**Instructions to follow**
Copy out the lines from the one containing "This screenshot has height=473, width=1400." through the end of the records, keeping every character as it stands.

**Material shown**
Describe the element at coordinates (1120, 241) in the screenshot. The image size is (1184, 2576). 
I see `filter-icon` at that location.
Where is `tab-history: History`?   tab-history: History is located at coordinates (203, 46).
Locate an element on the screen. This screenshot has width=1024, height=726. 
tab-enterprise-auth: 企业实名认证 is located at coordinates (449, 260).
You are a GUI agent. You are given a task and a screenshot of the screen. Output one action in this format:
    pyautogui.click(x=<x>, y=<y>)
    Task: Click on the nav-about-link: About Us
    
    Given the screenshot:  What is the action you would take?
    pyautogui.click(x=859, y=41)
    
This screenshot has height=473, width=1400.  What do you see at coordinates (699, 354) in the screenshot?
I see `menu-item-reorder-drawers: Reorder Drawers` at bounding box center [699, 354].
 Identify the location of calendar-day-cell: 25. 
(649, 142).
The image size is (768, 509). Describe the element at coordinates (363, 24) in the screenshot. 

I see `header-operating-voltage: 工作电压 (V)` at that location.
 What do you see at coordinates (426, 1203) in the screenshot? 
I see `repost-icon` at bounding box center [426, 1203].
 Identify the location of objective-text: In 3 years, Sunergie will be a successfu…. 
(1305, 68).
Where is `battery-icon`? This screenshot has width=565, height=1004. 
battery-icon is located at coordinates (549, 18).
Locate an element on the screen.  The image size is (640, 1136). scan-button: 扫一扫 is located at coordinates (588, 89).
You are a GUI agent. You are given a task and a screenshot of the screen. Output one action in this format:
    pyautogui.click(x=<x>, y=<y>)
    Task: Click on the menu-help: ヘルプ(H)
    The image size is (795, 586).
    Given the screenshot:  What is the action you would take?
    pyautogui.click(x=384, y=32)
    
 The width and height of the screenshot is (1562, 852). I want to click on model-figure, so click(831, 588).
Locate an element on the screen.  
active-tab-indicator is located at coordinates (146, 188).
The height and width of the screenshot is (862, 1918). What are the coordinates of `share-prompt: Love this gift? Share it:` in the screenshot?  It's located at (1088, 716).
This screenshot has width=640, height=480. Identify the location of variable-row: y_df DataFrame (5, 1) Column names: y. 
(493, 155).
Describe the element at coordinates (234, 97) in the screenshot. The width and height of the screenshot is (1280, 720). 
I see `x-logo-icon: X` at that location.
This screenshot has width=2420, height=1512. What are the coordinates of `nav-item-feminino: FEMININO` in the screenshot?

**Solution to this exercise**
This screenshot has height=473, width=1400.  What do you see at coordinates (699, 354) in the screenshot?
I see `menu-item-reorder-drawers: Reorder Drawers` at bounding box center [699, 354].
 Identify the location of calendar-day-cell: 25. 
(649, 142).
The image size is (768, 509). Describe the element at coordinates (363, 24) in the screenshot. 

I see `header-operating-voltage: 工作电压 (V)` at that location.
 What do you see at coordinates (426, 1203) in the screenshot? 
I see `repost-icon` at bounding box center [426, 1203].
 Identify the location of objective-text: In 3 years, Sunergie will be a successfu…. 
(1305, 68).
Where is `battery-icon`? This screenshot has width=565, height=1004. 
battery-icon is located at coordinates (549, 18).
Locate an element on the screen.  The image size is (640, 1136). scan-button: 扫一扫 is located at coordinates (588, 89).
You are a GUI agent. You are given a task and a screenshot of the screen. Output one action in this format:
    pyautogui.click(x=<x>, y=<y>)
    Task: Click on the menu-help: ヘルプ(H)
    The image size is (795, 586).
    Given the screenshot:  What is the action you would take?
    pyautogui.click(x=384, y=32)
    
 The width and height of the screenshot is (1562, 852). I want to click on model-figure, so click(831, 588).
Locate an element on the screen.  
active-tab-indicator is located at coordinates (146, 188).
The height and width of the screenshot is (862, 1918). What are the coordinates of `share-prompt: Love this gift? Share it:` in the screenshot?  It's located at (1088, 716).
This screenshot has width=640, height=480. Identify the location of variable-row: y_df DataFrame (5, 1) Column names: y. 
(493, 155).
Describe the element at coordinates (234, 97) in the screenshot. The width and height of the screenshot is (1280, 720). 
I see `x-logo-icon: X` at that location.
This screenshot has width=2420, height=1512. What are the coordinates of `nav-item-feminino: FEMININO` in the screenshot?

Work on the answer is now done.